On Friday 18 December 2009, Derek Simkowiak wrote:
[snip]
> For those who responded against TMDA: if I set up a procmail bounce
> rule that simply required all email to come with a GPG signature, would
> you reject that for the same reasons you reject TMDA? Or would that be
> acceptable because it's all geeky and strong encryption and whatnot...?
>
Yes. While GPG signatures are a nice idea, it's not practicable to expect
everyone to be able to sign messages. Until it comes built-into MS Outlook
or other programs, it ain't gonna work.
>
> Do you also refuse to post to any forum using CAPTCHA? How dare
> they outsource their [web forum] spam problem onto you! Do you also
> refuse to visit HTTPS sites that don't use a trusted cert? (Accepting
> the cert takes a lot more effort than Reply->Send.) How dare they
> outsource their unwillingness to give Verisign $30 onto you!
>
I *detest* Captcha. I even spent my own money on MySpace to "authenticate"

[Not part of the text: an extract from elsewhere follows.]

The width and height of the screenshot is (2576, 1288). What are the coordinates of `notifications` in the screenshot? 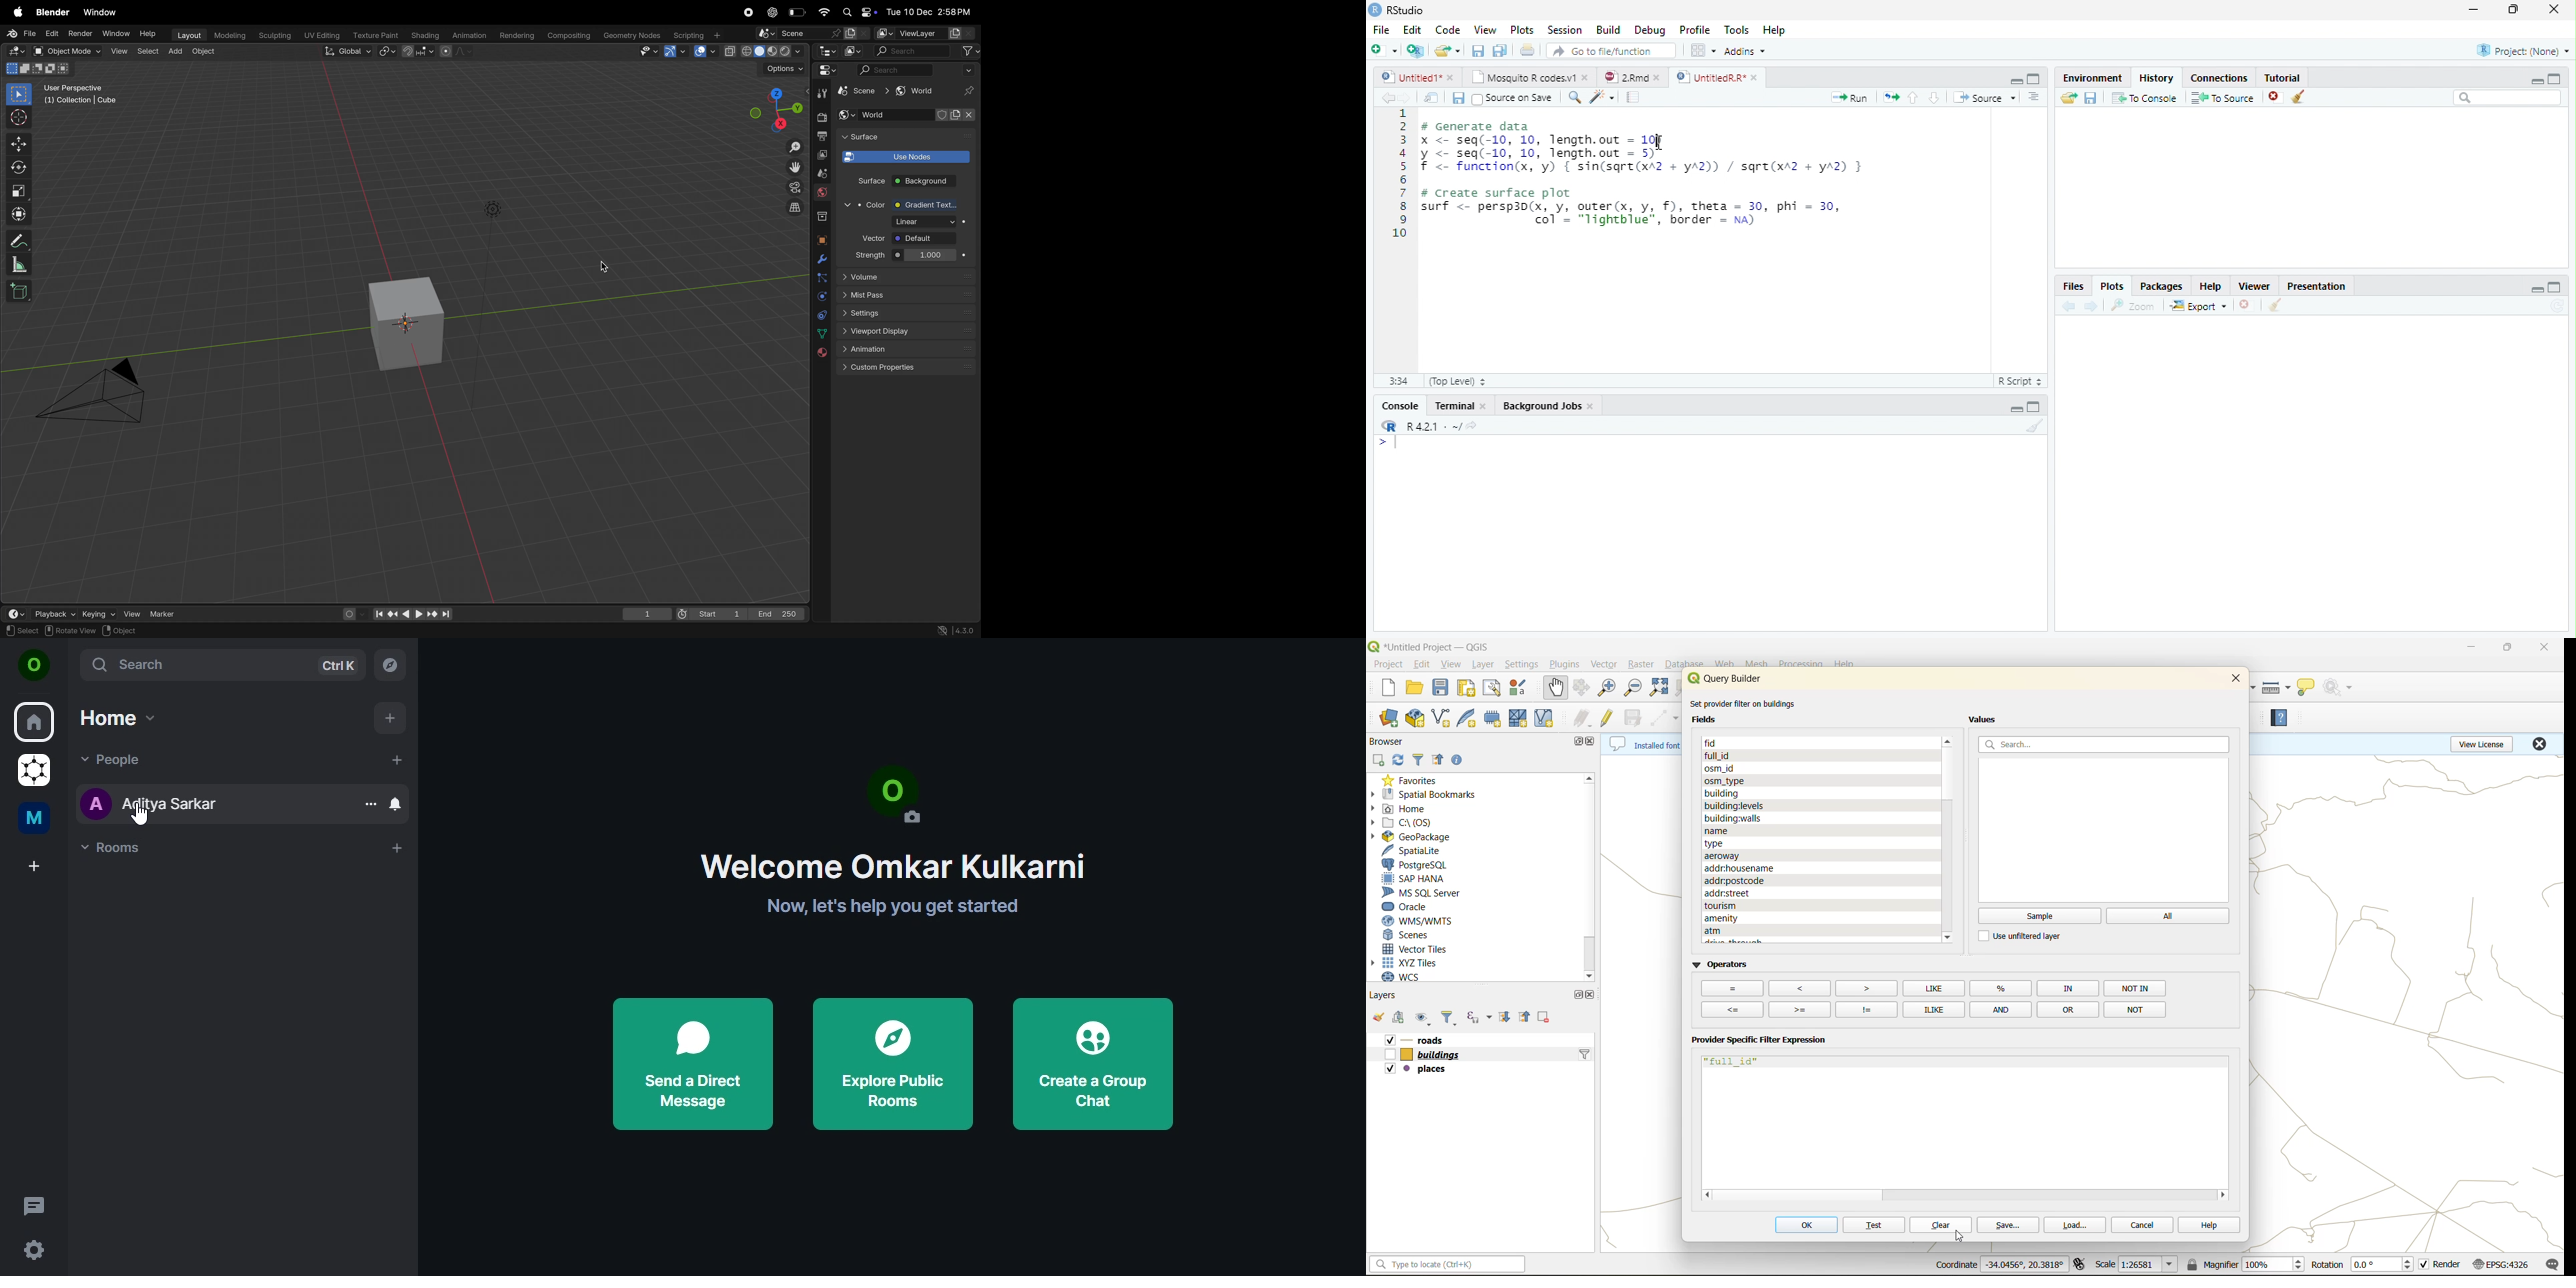 It's located at (395, 806).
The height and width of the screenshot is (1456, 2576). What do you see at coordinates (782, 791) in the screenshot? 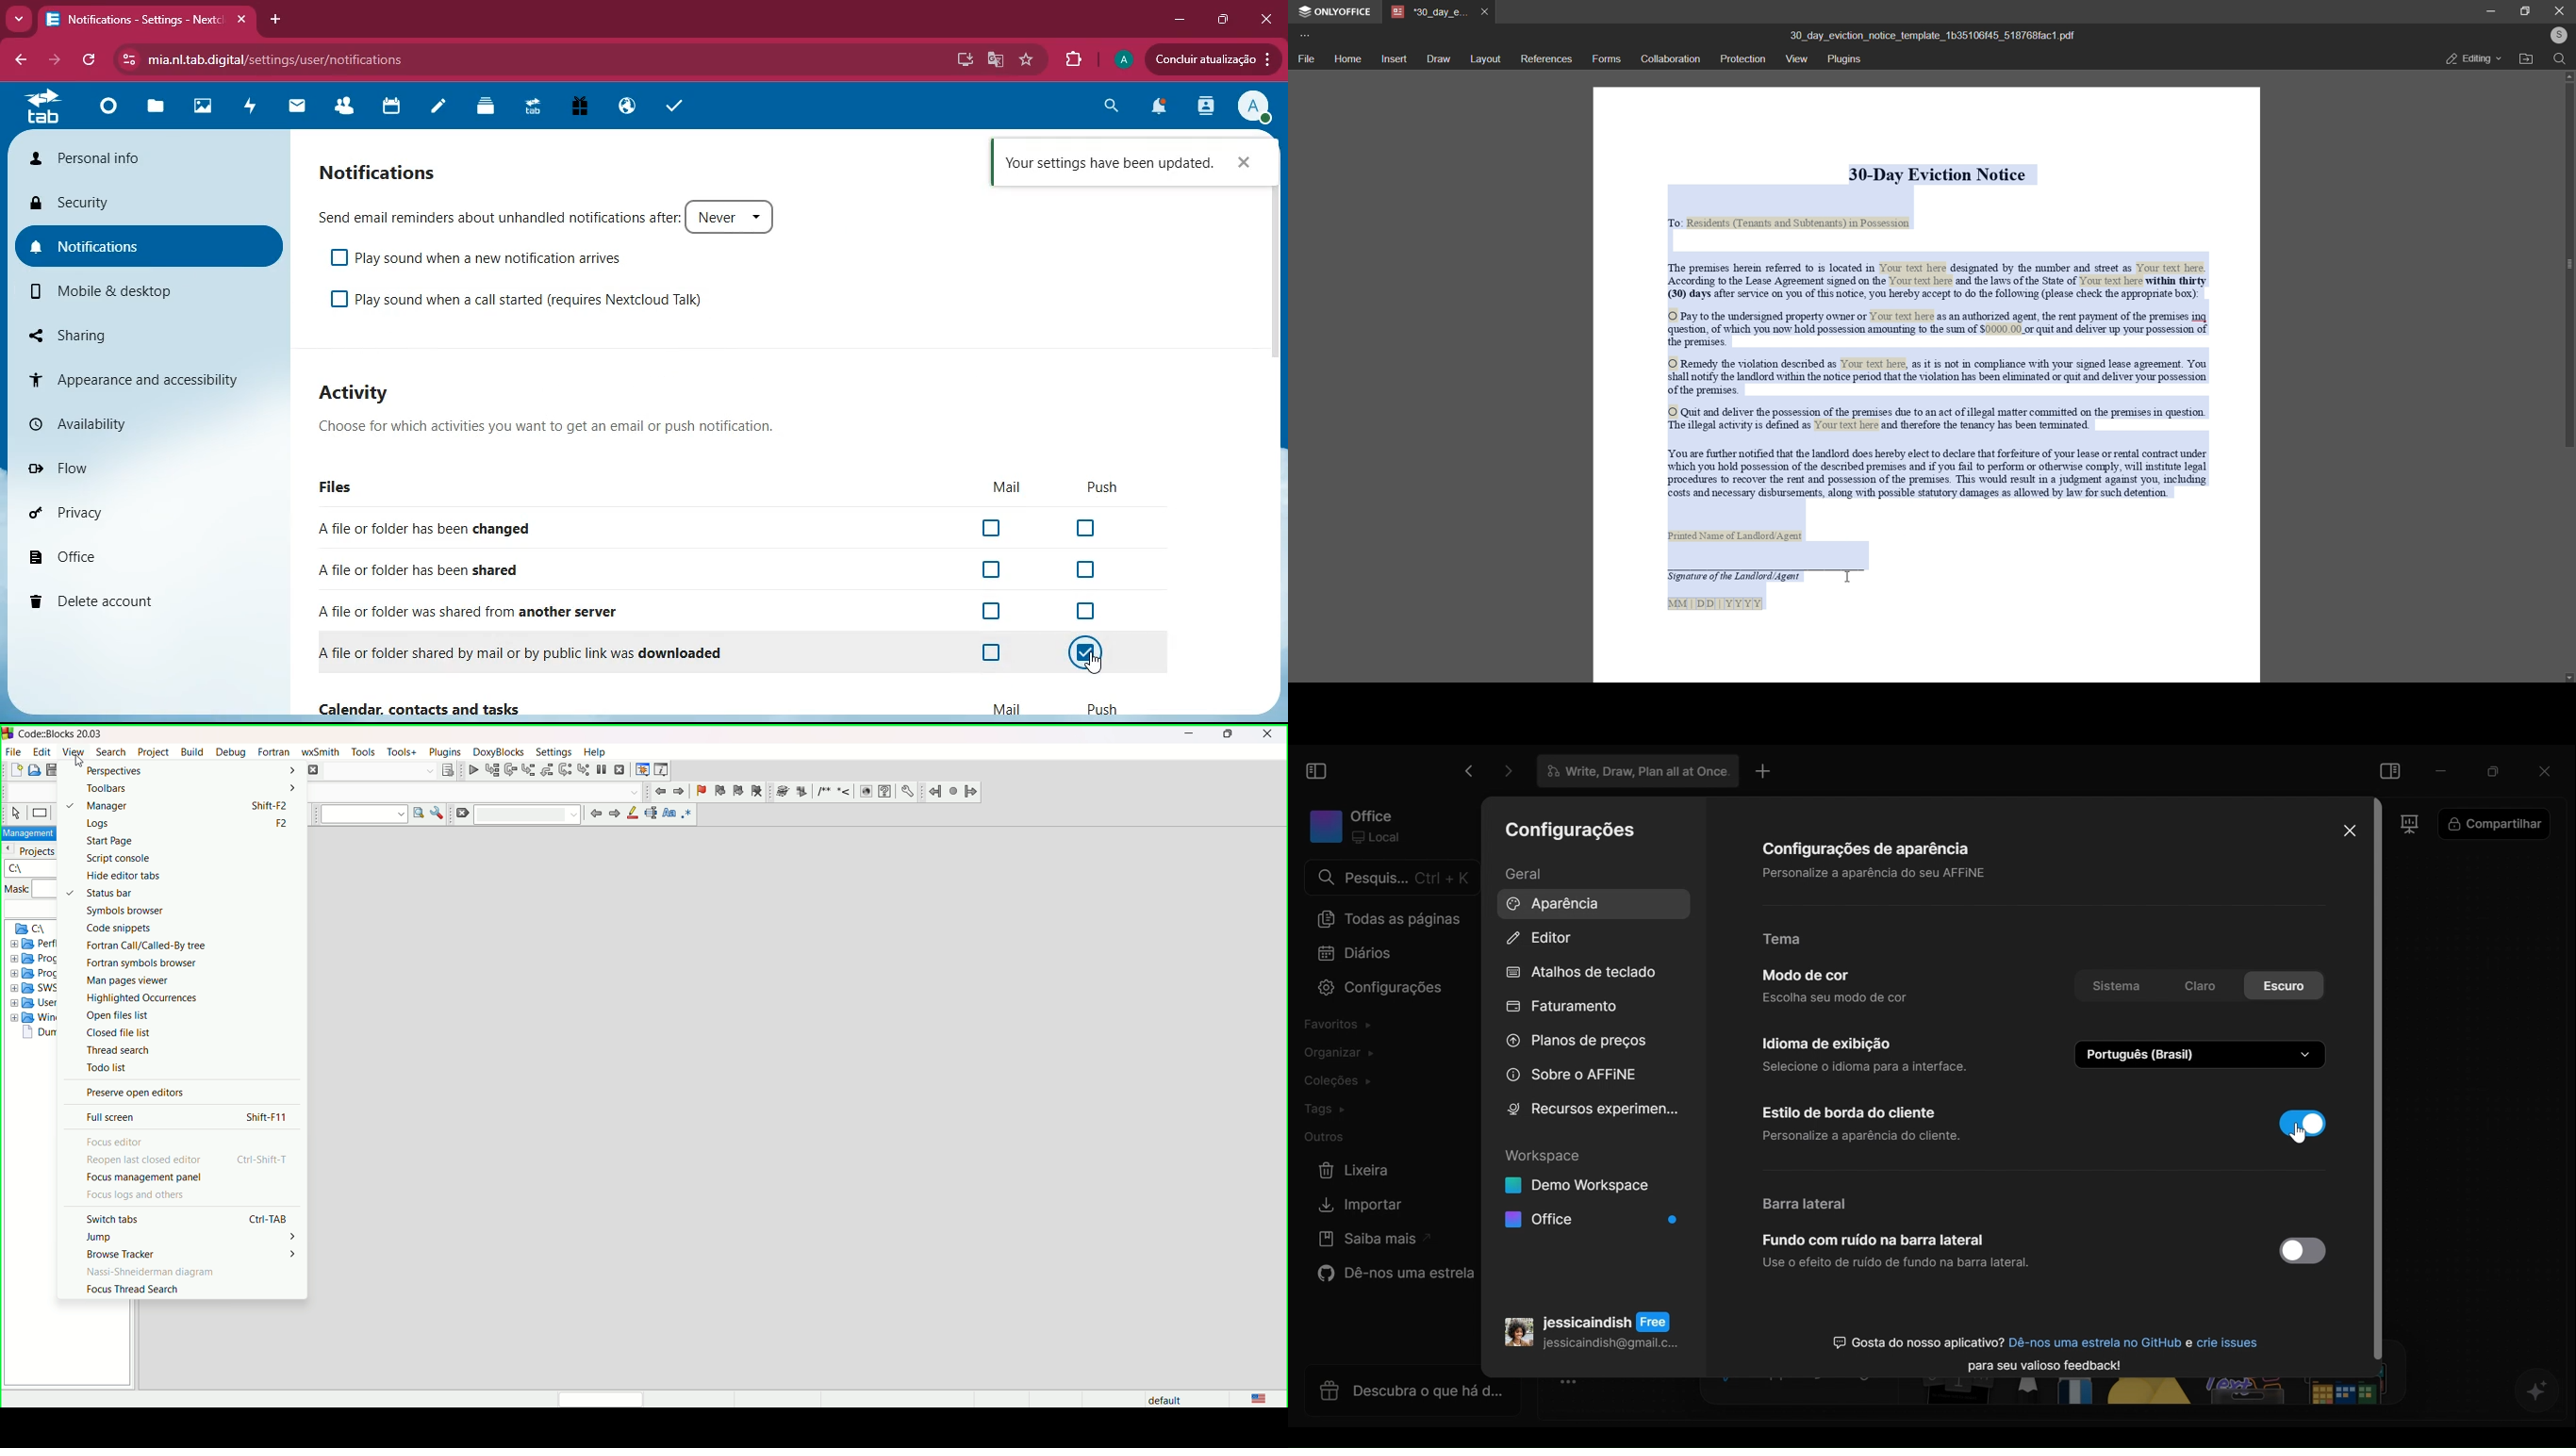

my account (text message to my cell) so I wouldn't have to use Captcha, for
all the good it did. I still wind up having to use Captcha.
>
> The strongest argument I've seen against TMDA is that it can cause
> joe jobs against the sender's (forged) address. But that is also true
> of mailing list confirmations and vacation auto-responders. So, should
> those also be banned from the Internet?
>
Not everyone has control over their out-of-office/vacation auto-responders. I
know I can either turn it on or turn it off, and I'm the IT Manager at work.
I don't have the granular control to tell it to only reply to inter-company
communications. It replies to *every* message I get. Besides, that's not
the same as "joe-jobbing" someone's email address. Even if someone's sends
an email address to my email while I have a vacation message, you're not
getting blamed for anything. You get a reply to the message forged with
your email address and it notifies you that your email address is being mis-
used. That's actually *helpful* in a way.